Yet these positives will mean little more than fluff if Los Angeles and, by extension, the rest of the surrounding region, can’t address its basic challenges. Right now, LA has no clear path to long-term economic recovery. The tech industry remains overwhelmingly based in the north of the state, and these firms are now gunning for control of entertainment as well. 

The port is beset both by its own chronic mismanagement and by challenges from other cities, notably along the Gulf Coast. The Olympics and the return of the Rams, Raiders or Chargers would do little, if nothing, to address this.

A turnaround can take place only if the city addresses its woeful infrastructure and improves its miserable public education system. There’s also the fact that people with children are leaving Los Angeles faster than from any other major region of the country. The resurgence in violent crime could also get worse, as the poor, particularly minorities, become increasingly alienated and desperate. No surprise, then, that more than two-thirds of LA city employees live somewhere else. 
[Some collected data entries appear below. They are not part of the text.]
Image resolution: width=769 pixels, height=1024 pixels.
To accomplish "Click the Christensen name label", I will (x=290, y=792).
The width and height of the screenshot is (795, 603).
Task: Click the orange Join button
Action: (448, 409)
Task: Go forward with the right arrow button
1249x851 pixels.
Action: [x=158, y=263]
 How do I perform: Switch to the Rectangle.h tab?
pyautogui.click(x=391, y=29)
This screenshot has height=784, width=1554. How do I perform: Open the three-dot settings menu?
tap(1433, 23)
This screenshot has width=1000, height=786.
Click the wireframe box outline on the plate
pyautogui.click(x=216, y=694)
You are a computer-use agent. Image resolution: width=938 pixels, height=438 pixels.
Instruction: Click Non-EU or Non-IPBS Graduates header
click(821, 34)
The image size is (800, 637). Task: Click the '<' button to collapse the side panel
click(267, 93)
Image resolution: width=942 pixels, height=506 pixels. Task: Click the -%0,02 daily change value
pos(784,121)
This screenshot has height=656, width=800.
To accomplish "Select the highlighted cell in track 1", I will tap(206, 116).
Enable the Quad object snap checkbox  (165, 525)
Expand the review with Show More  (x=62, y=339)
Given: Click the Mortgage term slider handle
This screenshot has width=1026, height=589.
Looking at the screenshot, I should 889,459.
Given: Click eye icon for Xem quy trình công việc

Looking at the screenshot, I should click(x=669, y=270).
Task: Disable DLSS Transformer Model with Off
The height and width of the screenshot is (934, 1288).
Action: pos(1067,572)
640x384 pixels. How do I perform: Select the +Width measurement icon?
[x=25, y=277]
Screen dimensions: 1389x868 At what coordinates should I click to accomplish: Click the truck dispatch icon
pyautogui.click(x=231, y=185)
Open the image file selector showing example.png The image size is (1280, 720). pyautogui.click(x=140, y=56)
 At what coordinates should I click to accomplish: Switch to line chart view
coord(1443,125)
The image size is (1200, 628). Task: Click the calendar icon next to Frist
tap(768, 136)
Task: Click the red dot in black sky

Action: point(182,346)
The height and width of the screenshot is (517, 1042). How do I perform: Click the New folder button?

Even if these issues are not addressed, some people will clearly benefit from the Olympics. There will always be enough wealthy people and businesses to fill stadium luxury suites and enough national companies to buy stadium naming rights, even if, like Staples, they are far from being local companies. 

Politicians will get to cut ribbons and hobnob with the stars at Olympic events. But there’s little chance the Olympics would change the city’s basic trajectory. Although a boon for contractors, political trust funds and the associated influence peddlers and fixers, the overall economic impact of hosting major sporting events and stadia has generally been negligible, according to numerous studies. 

More worrisome, there is the danger that the hoopla over the Olympics and, possibly, the return of the NFL, will persuade local leaders that sports can cure what ails Los Angeles – and they will focus the city’s limited resources on such ephemera. 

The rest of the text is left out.